Anybody that chooses to live within fifty miles of a coastline is an idiot. They are just asking for catastrophe or disaster or slow choking mold. I won't point out the obvious and immediate examples of the recent hurricanes which demonstrate that if you live on the Gulf or East Coast, devastation is statistically inevitable.
I can appreciate the awesome power of nature. A good thunderstorm can be a thrill, but I try to stay away from tsunadoes and hurriquakes and earthcanes. Ok, I really do like the ocean. For about fifteen minutes. Then it gets gritty and salty and windy and noisy and otherwise generally annoying. I suppose I'm just a creature of the meadows and the prairies and the mountains.
In the New Testament, Jesus advises us to build our houses upon the rock and not upon the sand. I'm sure that the insurance companies would agree with this. In the past few years there have been a couple of trillion dollars worth of hurricane and flood and mold damage claims filed by people who have built their houses upon the sand.
This country is vast. Why would a reasonable person build a home in a coastal area where the power and majesty of nature will periodically huff and puff and blow your house down? It's statistically inevitable and tempting the statistics is even riskier than tempting the Fates.
Sure, you might be spared the wrath of nature for twenty, thirty years, but as sure as death and taxes, you will be hit by a heart attack or an audit or a hurricane. And the house edge is upped by the fact of global warming. The act of coastal development is as much of a gamble as playing roulette on a floating casino.
When the native Americans inhabited this land, they had better sense than to develop beach front property. They were more connected to the land and to nature. Therefore they knew better than to put their wig-wams in an area where recent history had shown that they could be wiped out by a storm or a natural disaster. They didn't have FEMA or Farmer's Insurance in those days. They built their houses upon the rock.
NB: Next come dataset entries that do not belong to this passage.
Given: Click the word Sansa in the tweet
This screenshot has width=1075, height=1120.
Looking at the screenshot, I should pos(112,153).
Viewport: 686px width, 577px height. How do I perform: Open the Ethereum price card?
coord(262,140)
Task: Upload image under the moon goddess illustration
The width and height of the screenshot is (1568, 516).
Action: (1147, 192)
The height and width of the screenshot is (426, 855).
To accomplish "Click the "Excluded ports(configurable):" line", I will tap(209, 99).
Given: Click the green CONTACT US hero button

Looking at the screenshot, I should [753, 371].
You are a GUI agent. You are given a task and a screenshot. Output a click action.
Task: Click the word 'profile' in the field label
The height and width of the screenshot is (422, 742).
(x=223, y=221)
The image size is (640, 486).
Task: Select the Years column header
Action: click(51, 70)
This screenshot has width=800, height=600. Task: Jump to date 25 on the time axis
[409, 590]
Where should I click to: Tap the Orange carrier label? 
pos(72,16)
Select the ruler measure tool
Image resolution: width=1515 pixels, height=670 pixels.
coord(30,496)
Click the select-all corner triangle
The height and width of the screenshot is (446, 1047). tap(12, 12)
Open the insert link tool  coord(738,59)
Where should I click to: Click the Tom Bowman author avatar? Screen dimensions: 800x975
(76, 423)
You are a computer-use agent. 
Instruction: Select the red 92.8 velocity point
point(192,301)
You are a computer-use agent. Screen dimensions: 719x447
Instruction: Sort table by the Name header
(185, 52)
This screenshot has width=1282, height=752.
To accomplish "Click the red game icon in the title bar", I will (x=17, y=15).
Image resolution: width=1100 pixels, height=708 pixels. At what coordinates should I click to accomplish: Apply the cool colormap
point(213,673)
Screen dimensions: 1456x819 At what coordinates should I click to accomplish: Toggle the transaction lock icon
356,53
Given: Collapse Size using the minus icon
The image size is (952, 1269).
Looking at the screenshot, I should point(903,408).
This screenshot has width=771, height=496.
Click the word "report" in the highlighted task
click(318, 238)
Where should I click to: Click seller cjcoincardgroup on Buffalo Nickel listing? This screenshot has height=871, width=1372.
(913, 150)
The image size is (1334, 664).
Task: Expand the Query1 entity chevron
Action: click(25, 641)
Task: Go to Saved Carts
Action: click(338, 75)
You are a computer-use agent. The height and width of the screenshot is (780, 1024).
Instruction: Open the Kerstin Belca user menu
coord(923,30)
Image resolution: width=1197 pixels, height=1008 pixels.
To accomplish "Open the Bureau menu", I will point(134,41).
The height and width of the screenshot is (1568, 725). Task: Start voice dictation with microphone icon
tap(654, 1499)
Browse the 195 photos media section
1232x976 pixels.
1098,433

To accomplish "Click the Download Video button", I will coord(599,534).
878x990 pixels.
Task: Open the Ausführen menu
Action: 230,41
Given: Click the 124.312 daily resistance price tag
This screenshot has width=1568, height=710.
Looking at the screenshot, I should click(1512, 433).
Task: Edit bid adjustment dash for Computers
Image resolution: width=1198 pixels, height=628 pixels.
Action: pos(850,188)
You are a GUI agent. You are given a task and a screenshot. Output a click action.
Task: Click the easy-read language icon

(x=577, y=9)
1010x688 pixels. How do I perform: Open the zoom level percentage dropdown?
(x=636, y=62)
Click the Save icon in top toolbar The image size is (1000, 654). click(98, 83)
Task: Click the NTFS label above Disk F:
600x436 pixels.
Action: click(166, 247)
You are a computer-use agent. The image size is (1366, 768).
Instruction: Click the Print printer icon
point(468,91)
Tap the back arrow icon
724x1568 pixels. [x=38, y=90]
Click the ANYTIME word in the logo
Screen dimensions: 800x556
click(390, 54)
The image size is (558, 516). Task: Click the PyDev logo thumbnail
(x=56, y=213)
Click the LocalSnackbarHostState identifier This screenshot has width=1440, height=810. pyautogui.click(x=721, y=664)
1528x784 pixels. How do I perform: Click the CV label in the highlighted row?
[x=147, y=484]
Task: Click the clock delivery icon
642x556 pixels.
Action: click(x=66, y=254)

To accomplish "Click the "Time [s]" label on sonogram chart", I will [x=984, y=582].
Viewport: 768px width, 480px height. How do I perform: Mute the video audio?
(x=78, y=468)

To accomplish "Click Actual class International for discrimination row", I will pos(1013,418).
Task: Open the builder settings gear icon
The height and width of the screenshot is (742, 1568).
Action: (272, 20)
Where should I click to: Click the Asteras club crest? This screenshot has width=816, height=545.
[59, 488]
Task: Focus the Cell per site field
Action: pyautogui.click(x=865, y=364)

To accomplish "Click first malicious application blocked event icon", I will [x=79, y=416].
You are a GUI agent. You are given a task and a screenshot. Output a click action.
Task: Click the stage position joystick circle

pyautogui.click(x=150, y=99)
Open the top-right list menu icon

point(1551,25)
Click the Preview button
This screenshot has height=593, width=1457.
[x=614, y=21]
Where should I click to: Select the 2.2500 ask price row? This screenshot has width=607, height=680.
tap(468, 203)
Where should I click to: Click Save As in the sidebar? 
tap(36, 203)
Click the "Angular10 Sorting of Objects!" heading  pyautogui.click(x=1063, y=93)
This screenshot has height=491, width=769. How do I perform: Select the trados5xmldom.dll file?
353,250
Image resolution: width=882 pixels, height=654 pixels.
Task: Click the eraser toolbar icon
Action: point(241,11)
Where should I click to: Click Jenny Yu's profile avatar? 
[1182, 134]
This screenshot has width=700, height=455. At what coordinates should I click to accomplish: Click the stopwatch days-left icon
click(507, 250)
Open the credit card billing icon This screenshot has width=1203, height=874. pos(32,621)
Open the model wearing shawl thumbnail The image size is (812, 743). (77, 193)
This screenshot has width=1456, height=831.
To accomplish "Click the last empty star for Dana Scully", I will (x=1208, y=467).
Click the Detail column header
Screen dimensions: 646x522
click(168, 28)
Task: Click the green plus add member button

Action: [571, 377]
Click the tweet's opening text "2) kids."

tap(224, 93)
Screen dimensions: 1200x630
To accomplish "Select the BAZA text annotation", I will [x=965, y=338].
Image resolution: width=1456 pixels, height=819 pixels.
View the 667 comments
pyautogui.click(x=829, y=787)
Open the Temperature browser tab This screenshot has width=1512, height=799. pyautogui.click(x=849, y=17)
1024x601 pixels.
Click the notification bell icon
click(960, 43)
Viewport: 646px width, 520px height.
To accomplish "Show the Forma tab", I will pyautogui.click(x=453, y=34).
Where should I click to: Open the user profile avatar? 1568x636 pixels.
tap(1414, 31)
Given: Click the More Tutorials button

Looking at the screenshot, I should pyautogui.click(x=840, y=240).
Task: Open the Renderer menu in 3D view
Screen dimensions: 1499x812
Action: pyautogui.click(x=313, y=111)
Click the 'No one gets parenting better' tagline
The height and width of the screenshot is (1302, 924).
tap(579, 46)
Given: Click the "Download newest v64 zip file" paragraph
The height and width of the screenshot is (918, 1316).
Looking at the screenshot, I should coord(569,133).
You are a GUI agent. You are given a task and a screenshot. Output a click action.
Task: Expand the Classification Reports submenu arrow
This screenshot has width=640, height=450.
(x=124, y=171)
Everything here at the beach is wet. My Pall Malls are soggy and the paper upon which I write is limp. I see the swells from the storm that is moving up the coast. Nature is powerful. Nature is full of energy. Up and down the beach there is hotel after hotel after condominium stacked up against the surf. And people actually pay to stay in them. And I'm one of the fools.
This beach is being used for frivolous purposes. It should be an energy farm. The waves crash in. Wave after wave, each as powerful as a locomotive.
Wave and tide turbines could harvest this energy practically for free. The same source that powers hurricanes could just as easily power our air-conditioners and automobiles.
As The Poet's Eye has observed many times before, there is no energy crisis, there is an ingenuity crisis. Energy is everywhere. The Universe is made of energy. The sun heats the oceans and the moon pulls the tides. It's all absolutely free. But what use is energy if you can't put a meter on it? It's harder to get a patent on sunlight than it is to get an oil lease. That's why our economy runs on oil and not on the sun or the winds or the tides. They are free.
"Build your house on solid ground
let the rain come down
let the rain come down"
--Barry Gremillion (paraphrasing the Gospel According to Mathew) (click to listen)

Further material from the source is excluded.